TOLL ROAD DISOBEDIENCE IS OUR CHANCE TO FIGHT BACK!  And no one gets to bleed for a change. You can simply suck it up (again) or fight back.
A very simple solution is at hand. It will cost you nothing, give you immense satisfaction and stop those scumbags who wish to accumulate huge offshore bank accounts at your expense.
DO NOT REGISTER FOR E-TOLL TAGS. REGISTERING IS NOT A LEGAL REQUIREMENT. IF YOU DO NOT REGISTER THEY HAVE TO SEND YOU AN ACCOUNT, 300 THOUSAND ACCOUNTS A DAY, 10 BILLION ACCOUNTS PER YEAR, 10 BILLION! Quite impossible, and the scam will collapse.

Here is what you do:
Then query your account! What fun. They will have to send you a photo of every toll you have passed through, maybe 20 billion in total. Then you can argue that it was not you but a cloned licence plate. Demand proof that you were the driver. With individual identification.
DEMAND THAT THEIR 'LETTERS OF DEMAND' ARE SENT BY REGISTERED POST. Oh!

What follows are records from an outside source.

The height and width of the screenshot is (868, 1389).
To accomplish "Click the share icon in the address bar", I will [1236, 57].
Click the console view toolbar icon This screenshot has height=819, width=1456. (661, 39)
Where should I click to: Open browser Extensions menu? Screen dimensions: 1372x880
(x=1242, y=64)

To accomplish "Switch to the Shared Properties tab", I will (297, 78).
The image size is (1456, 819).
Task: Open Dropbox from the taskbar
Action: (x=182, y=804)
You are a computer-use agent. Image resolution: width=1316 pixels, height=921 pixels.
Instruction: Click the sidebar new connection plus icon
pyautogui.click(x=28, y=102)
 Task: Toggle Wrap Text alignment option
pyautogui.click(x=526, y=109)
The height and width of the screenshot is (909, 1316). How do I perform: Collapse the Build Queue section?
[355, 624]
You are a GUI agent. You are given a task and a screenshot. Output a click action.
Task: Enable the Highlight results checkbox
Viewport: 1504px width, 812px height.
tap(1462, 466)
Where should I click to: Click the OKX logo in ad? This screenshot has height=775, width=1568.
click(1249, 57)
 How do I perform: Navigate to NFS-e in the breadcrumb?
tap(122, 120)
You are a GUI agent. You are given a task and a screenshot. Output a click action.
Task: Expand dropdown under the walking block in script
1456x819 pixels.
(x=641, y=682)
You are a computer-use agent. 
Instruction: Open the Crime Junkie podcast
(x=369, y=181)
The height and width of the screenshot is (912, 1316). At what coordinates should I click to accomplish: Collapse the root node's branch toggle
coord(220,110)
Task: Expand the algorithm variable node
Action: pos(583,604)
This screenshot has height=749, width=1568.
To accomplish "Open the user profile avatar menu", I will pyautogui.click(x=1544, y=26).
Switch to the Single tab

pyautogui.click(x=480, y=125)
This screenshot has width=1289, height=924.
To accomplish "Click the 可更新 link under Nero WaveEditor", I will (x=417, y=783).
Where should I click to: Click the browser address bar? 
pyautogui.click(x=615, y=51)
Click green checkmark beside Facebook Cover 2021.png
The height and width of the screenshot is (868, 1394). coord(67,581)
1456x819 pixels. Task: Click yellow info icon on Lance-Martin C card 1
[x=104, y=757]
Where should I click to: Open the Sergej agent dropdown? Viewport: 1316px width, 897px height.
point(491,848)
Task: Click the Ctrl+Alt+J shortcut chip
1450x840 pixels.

The cost, the cost, the cost!
Defend the case if you have time, but it will never reach that stage, the logistics and costs would be too overwhelming for the possible scamsters to contemplate. Insist, in writing, that the guy in charge of the camera attend the court, then pay your R15 due the day before trial.
Over 20 years there is perhaps R160 billion at stake here, many times that when every province is targeted.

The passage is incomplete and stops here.